Azure operating as a microservice
Azure Service Bus (or Azure IoT Hub) as a central messaging bus that microservices use to communicate
Azure API Apps providing an API for mobile/desktop applications

The essential part here is an observability subsystem. A variety of components and tools represent it. I've described all components in Table 1 below:

COMPONENTS OF THE OBSERVABILITY SYSTEM
Tool	Description
Prometheus	Prometheus is an open-source framework to collect and store logs and telemetry as time series data. Also, it provides alerting logic. Prometheus proxy or sidecar integrates with each microservice to collect all logs, telemetry, and tracing data.
Grafana Loki	Grafana Loki is an open-source distributed log aggregation service. It's based on a labeling algorithm. It's not indexing the logs; rather, it's assigning labels to each log domain, subsystem, or category.
Jaeger	Jaeger is an open-source framework for distributed tracing in microservices-based systems. It also provides search and data visualization options. Some of the high-level use cases of Jaeger include: Performance and latency optimization Distributed transaction monitoring Service dependency analysis Distributed context propagation Root cause analysis
Grafana (Azure Managed Grafana)	Grafana is also an open-source data visualization and analytics system. It allows the collection of traces, logs, and other telemetry data from different sources. We are using Grafana as a primary UI "control plane" to build and visualize data dashboards that will come from Prometheus, Loki, and Grafana Loki sources.

Let's summarize our observability architecture. Logging is covered by Prometheus and Grafana Loki, and distributed tracing is covered by Jaeger. All these components report to Grafana, which provides UI data dashboards, analytics, and alerts.
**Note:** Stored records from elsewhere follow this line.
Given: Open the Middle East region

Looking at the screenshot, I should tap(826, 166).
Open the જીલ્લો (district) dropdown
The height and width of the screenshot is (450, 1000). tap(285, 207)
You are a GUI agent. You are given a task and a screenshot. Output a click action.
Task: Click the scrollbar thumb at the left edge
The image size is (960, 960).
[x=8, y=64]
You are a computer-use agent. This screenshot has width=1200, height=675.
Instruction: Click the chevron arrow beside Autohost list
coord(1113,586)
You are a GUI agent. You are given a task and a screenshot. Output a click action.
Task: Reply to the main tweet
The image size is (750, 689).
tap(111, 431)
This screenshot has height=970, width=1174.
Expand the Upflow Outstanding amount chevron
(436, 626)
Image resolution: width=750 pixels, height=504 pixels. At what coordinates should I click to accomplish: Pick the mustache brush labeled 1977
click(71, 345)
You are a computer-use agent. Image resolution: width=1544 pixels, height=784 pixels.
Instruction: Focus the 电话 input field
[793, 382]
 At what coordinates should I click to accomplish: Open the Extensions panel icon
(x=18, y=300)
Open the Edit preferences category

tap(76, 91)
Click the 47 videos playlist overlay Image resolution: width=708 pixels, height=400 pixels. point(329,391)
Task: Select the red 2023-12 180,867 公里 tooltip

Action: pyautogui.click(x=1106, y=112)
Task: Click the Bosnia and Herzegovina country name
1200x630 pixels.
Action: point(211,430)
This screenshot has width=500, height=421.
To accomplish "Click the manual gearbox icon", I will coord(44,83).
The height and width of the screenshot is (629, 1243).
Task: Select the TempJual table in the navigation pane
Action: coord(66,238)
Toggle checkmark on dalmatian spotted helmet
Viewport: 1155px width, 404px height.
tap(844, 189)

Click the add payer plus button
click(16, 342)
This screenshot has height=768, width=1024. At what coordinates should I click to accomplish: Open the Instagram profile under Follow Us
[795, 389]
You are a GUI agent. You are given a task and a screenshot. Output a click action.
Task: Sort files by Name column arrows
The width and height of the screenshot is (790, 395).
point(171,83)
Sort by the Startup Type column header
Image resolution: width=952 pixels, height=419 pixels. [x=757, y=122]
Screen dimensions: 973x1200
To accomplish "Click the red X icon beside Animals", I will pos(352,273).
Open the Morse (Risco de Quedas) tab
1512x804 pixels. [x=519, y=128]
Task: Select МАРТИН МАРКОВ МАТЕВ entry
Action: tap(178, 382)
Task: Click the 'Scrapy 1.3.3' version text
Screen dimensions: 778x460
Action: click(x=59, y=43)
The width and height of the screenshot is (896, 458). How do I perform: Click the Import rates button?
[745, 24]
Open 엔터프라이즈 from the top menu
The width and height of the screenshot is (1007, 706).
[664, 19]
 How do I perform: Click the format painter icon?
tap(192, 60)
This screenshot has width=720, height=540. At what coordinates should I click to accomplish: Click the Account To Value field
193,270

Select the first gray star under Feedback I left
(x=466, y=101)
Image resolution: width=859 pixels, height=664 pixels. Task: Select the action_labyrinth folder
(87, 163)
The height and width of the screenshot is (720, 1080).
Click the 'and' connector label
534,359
We can also use OpenTelemetry (OTel) framework. OTel is an open-source framework that was created, developed, and supported by the Cloud Native Computing Foundation (CNCF). The idea is to create a standardized vendor-free observability language specification, API, and tool. It is intended to collect, transform, and export telemetry data. Our architecture is based on the Azure cloud, and we can enable OpenTelemetry for our infrastructure and application components. Below you can see how our architecture can change with OpenTelemetry.

Figure 7: Smart heating with an observability subsystem and OpenTelemetry

It is also worth mentioning that we do not necessarily need to add OTel, as it may add additional complexity to the system. In the figure above, you can see that we need to forward all logs from Prometheus to OTel. Also, we can use Jaeger as a backend service for OTel. Grafana Loki and Grafana will get data from OTel.

Conclusion

In this article, we demystified observability and monitoring terms, and we walked through examples of microservices architecture with observability subsystems that can be used not only with Azure but also with other cloud providers. Also, we defined the main difference between monitoring and observability, and we walked through essential monitoring and observability patterns and toolsets. Developers and architects should understand that an observability/monitoring platform is a tooling or a technical solution that allows teams to actively debug their system.